PaulSD.com
RAID / LVM / Filesystem Alignment Notes
(Created: 07/06/2017)


RAIDs have a "Chunk Size" or "Stripe Size" or "Stripe Element Size" that is set when the RAID is created. This determines the amount of data on each disk that is covered by each parity calculation, which has an effect on performance. There is also a "Stripe Width" or "Full Stripe Size", which is the "Chunk Size" times the number of data disks. In addition, some disks/controllers may require an additional initial alignment offset (this is apparently used by some drives to compensate for quirks in Windows).

Every abstraction layer on top of the RAID (including within VMs stored on the RAID) must be aligned to a multiple of the "Stripe Width" plus any required initial alignment offset to ensure that a read or write of a single block at the filesystem level will not span a stripe boundary and cause multiple stripes to be read/written at the disk level (as that would have a severe performance impact).

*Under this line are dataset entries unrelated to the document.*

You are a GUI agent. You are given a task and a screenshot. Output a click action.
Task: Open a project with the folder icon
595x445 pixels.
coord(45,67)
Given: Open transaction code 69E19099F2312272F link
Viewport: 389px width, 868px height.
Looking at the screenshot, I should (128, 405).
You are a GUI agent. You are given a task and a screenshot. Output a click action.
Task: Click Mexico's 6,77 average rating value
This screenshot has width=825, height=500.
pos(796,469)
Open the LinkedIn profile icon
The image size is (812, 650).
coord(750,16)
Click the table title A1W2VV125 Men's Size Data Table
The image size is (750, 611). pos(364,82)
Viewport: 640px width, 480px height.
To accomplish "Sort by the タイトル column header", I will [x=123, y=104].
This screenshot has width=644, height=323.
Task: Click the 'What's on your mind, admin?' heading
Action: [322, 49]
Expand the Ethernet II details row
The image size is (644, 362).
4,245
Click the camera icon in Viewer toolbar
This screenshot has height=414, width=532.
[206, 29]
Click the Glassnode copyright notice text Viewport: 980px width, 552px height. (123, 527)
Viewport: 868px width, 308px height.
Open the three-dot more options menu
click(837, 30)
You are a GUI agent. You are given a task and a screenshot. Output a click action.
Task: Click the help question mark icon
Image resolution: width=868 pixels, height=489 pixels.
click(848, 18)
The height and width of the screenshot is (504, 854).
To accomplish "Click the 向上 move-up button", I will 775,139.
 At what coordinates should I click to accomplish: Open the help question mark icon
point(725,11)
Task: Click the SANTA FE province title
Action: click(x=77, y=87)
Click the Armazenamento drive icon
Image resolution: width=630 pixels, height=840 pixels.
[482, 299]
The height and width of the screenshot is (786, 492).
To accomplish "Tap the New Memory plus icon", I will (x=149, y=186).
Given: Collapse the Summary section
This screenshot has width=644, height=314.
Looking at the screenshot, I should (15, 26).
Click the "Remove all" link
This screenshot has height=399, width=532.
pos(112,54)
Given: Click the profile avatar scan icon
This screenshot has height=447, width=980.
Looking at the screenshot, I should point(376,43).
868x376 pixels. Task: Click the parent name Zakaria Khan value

If the block size of every layer on top of the RAID is <= the Chunk Size, it may be sufficient to align to a multiple of the Chunk Size instead of a multiple of the Stripe Width to avoid performance issues. However, for simplicity, it is best to always align to the Stripe Width.

The following notes were developed specifically for use on RHEL7 servers with HP/LSI MegaRAID controllers. However, most of this should easily translate to other Linux distributions and other RAID controllers.


Determining RAID Chunk Size / Stripe Width / Initial Alignment Offset (HP/LSI MegaRAID)

First, determine which RAID tool is installed and run either:
alias hpcli=hpacucli
or:
alias hpcli=hpssacli

To print the current Chunk Size ("Strip Size") and Stripe Width ("Full Stripe Size"):
hpcli ctrl slot=X logicaldrive 1 show

The Stripe Width can also be determined using:
cat /sys/block/sdX/queue/optimal_io_size

To determine the required initial alignment offset:
cat /sys/block/sdX/alignment_offset

It is possible to change the Chunk Size when creating the array, but this has a number of implications, so it is probably best to use the default in most cases.

Example:
$ which hpacucli
/usr/bin/which: no hpacucli in (/usr/local/sbin:/usr/local/bin:/usr/sbin:/usr/bin:/sbin:/bin)
$ which hpssacli
/usr/sbin/hpssacli
$ alias hpcli=hpssacli
$ hpcli ctrl all show
Smart Array P440ar in Slot 0 (Embedded) (sn: XXXXXXXXXXXXXX)
Smart Array P840 in Slot 3 (sn: XXXXXXXXXXXXXX)
$ hpcli ctrl slot=3 logicaldrive 1 delete forced
$ hpcli ctrl slot=3 create type=ld drives=all raid=6
$ hpcli ctrl slot=3 logicaldrive 1 show
Strip Size: 256 KB
Full Stripe Size: 1536 KB
$ cat /sys/block/sdb/queue/optimal_io_size
1572864
$ cat /sys/block/sdb/alignment_offset
0


Other RAID parameters that affect performance

These parameters are not directly related to alignment, but should also be adjusted when setting up the system.

Elevator Sort

The "Elevator Sort" feature on HP/LSI RAID controllers will re-order I/O requests to eliminate seeks when sequential operations are interspersed with non-sequential operations. This effectively prioritizes sequential operations over non-sequential operations, which may be a good or bad thing depending on the workload.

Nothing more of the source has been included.